We hypothesized that overexpression of this putative Ras signaling antagonist in the lung epithelium would inhibit lung tumor development. To test this hypothesis, lung tumor formation was characterized in adult mice that overexpressed Spry2 in lung epithelium and their littermate controls after they were exposed to the chemical carcinogen urethane, which causes lung tumors in mice and induces gain-of-function mutations in Kras (4).

MATERIALS AND METHODS

Generation of Mice with Lung Epithelium–Specific Overexpression of Spry2

The generation of lung epithelial–specific Spry2 overexpressor mice was based on that used by Lobe and coworkers to construct the Z/AP Cre recombinase reporter mouse (18). A modified version of this vector was obtained (kind gift of C. Lobe, Sunnybrook and Women's Health Sciences Center, Toronto, ON, Canada). Several unique cloning sites replaced the human placental alkaline phosphatase (AP) cDNA. An internal ribosomal entry site (IRES) AP cDNA was inserted downstream of the cloning sites.
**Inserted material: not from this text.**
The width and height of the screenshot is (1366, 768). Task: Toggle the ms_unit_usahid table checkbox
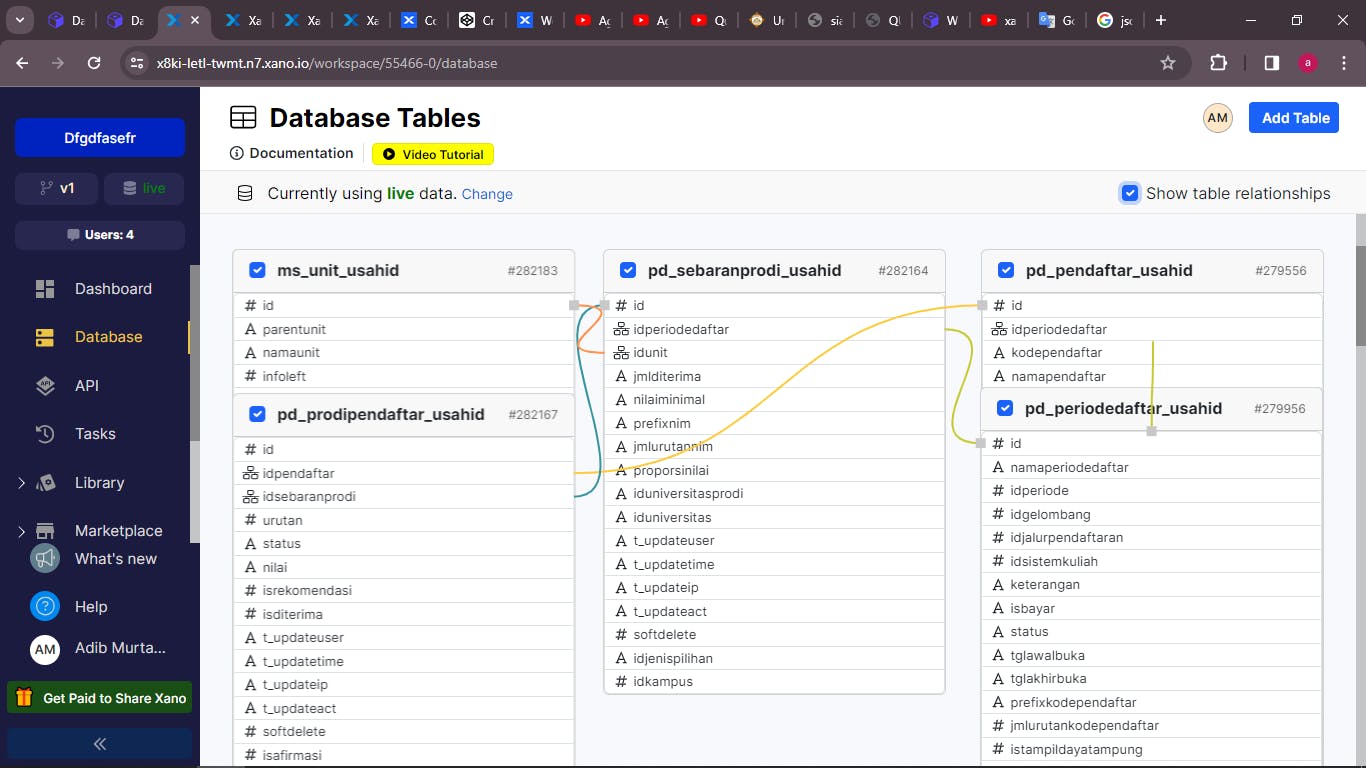[x=257, y=270]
The coding region of Spry2 was PCR amplified, sequenced, and cloned downstream of the 3′ loxP site and upstream of the IRES AP (see Figure 1). Importantly, the promoter in this construct is ubiquitous and constitutively active. Thus, in the unrecombined configuration, the β-galactosidase–neomycin fusion cDNA, which is flanked on either side by loxP sequences, is constitutively expressed in all cells, but the downstream Spry2 IRES AP cDNAs are not expressed. Cre recombinase recognizes loxP sequences, and irreversibly deletes intervening DNA. Consequently, in the presence of tetracycline-inducible Cre, the β-galactosidase–neomycin fusion cDNA is removed, and Spry2 and IRES AP are now constitutively expressed even when doxycycline is no longer present. Thus, AP is a reporter for Cre-mediated recombination and marks cells that overexpress Spry2.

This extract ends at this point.